A Miami city police officer is arrested after allegedly traveling more than 120 miles per hour on the Florida Turnpike.
(CNN) -- A Miami police officer in a marked squad car has been charged with reckless driving, accused of zigzagging through Florida Turnpike traffic at more than 120 miles an hour so that he could be on time for his off-duty job, the Florida Highway Patrol said Saturday.
Officer Fausto Lopez, 35, of Miami was handcuffed at gunpoint earlier this month and charged with second-degree reckless driving, a misdemeanor, according to the highway patrol's offense report. Lopez was eventually released, authorities said.

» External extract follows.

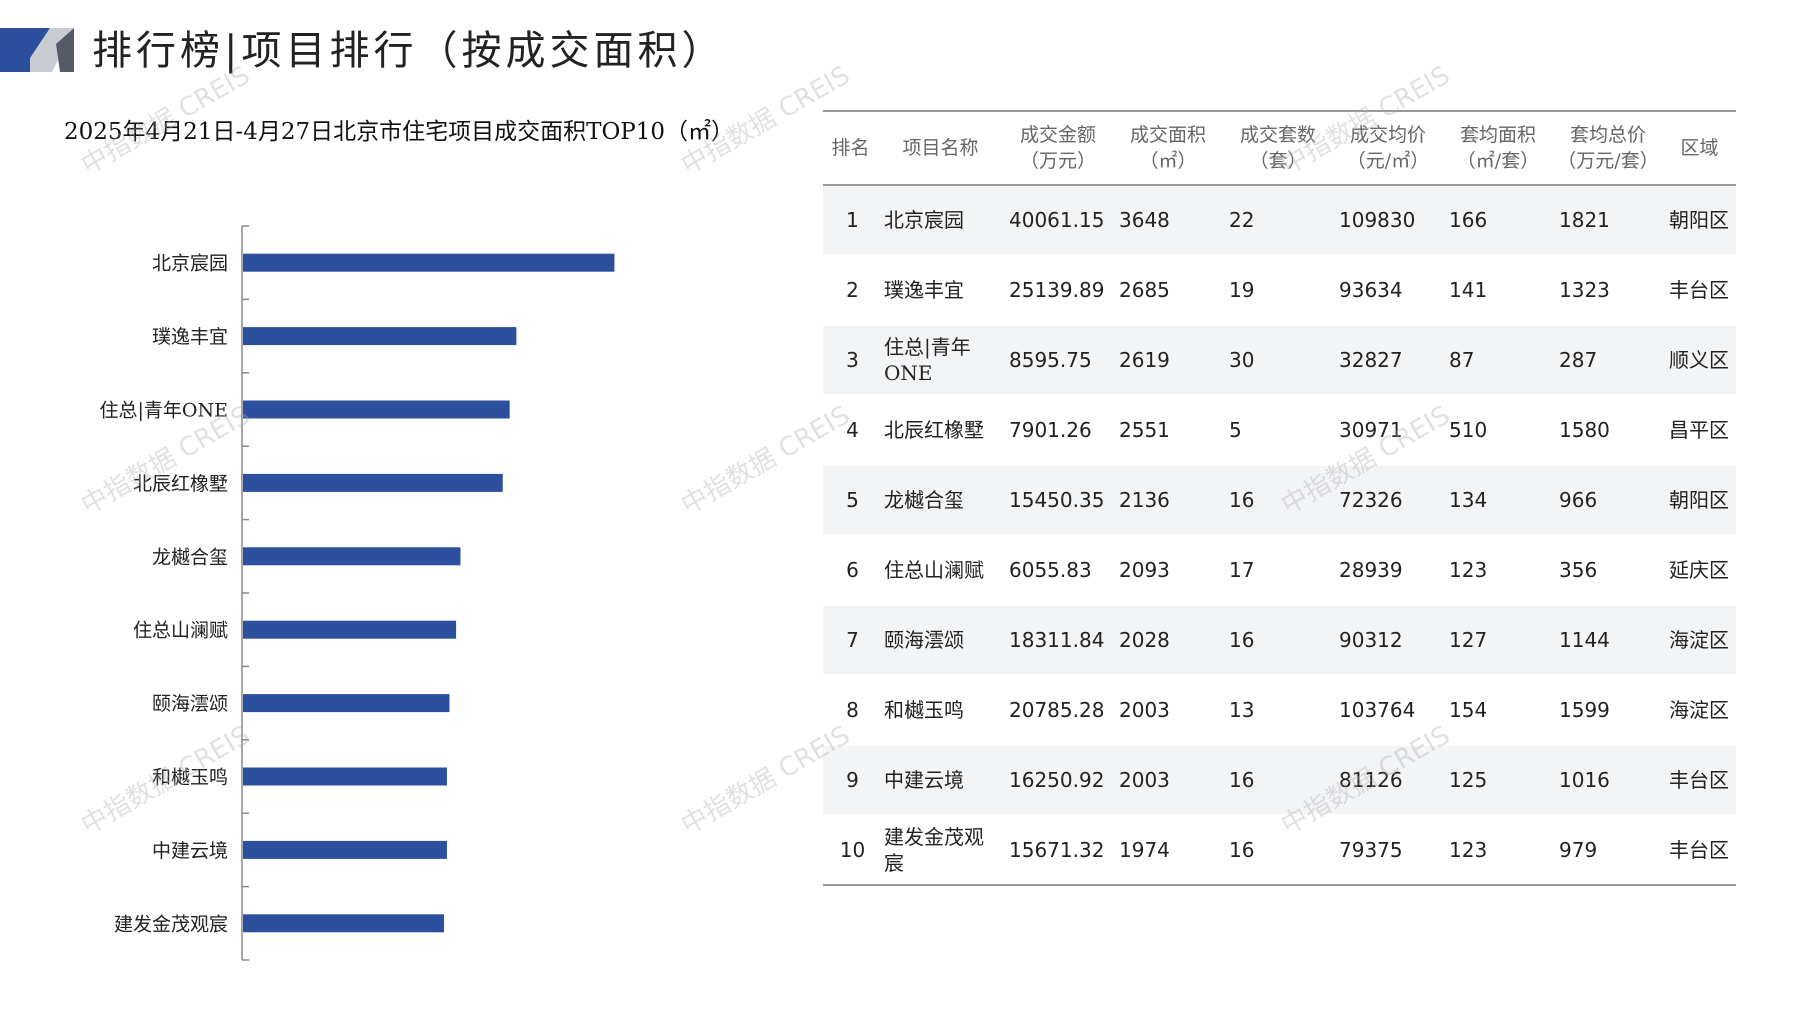 This screenshot has width=1797, height=1010. What do you see at coordinates (1058, 710) in the screenshot?
I see `table-cell-amount: 20785.28` at bounding box center [1058, 710].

In a pursuit videotaped on the trooper's in-car camera, Lopez led Florida highway patrol officer D.J. Watts on a seven-minute, almost 12-mile chase in pre-dawn darkness on Tuesday, October 11, the report said.
The state patrol officer was driving on the turnpike when the white marked Miami police car blew by at a high rate of speed and "crossed over all lanes of traffic," the report said.
The highway patrol officer couldn't even overtake the Miami police car "due to the unit traveling extremely reckless, in and out of traffic at high rates of speed, in excess of 120 mph," according to the report.
The Miami cop ignored the state patrol officer's siren and lights -- and even "accelerated" at times and continued changing lanes.
At one point, the Miami officer slowed to 78 miles an hour, but sped up again, the highway patrol said.
Finally, the Miami officer, wearing his uniform, pulled over his squad car at 6:35 a.m. in Hollywood. A state highway patrol video shows the state trooper pulling out her service handgun as she approached the Miami police car with the officer seated behind the wheel.
The Miami police officer "stated that he was en route to an off-duty work detail and that he had to be there by 7:00 a.m.," Watts wrote in her report.
A Miami police spokesman couldn't be reached immediately for comment Saturday. But Miami Police Detective Willie Moreno told CNN affiliate WFOR in Miami that the department will determine whether to take any action against Lopez after a judge rules on his case.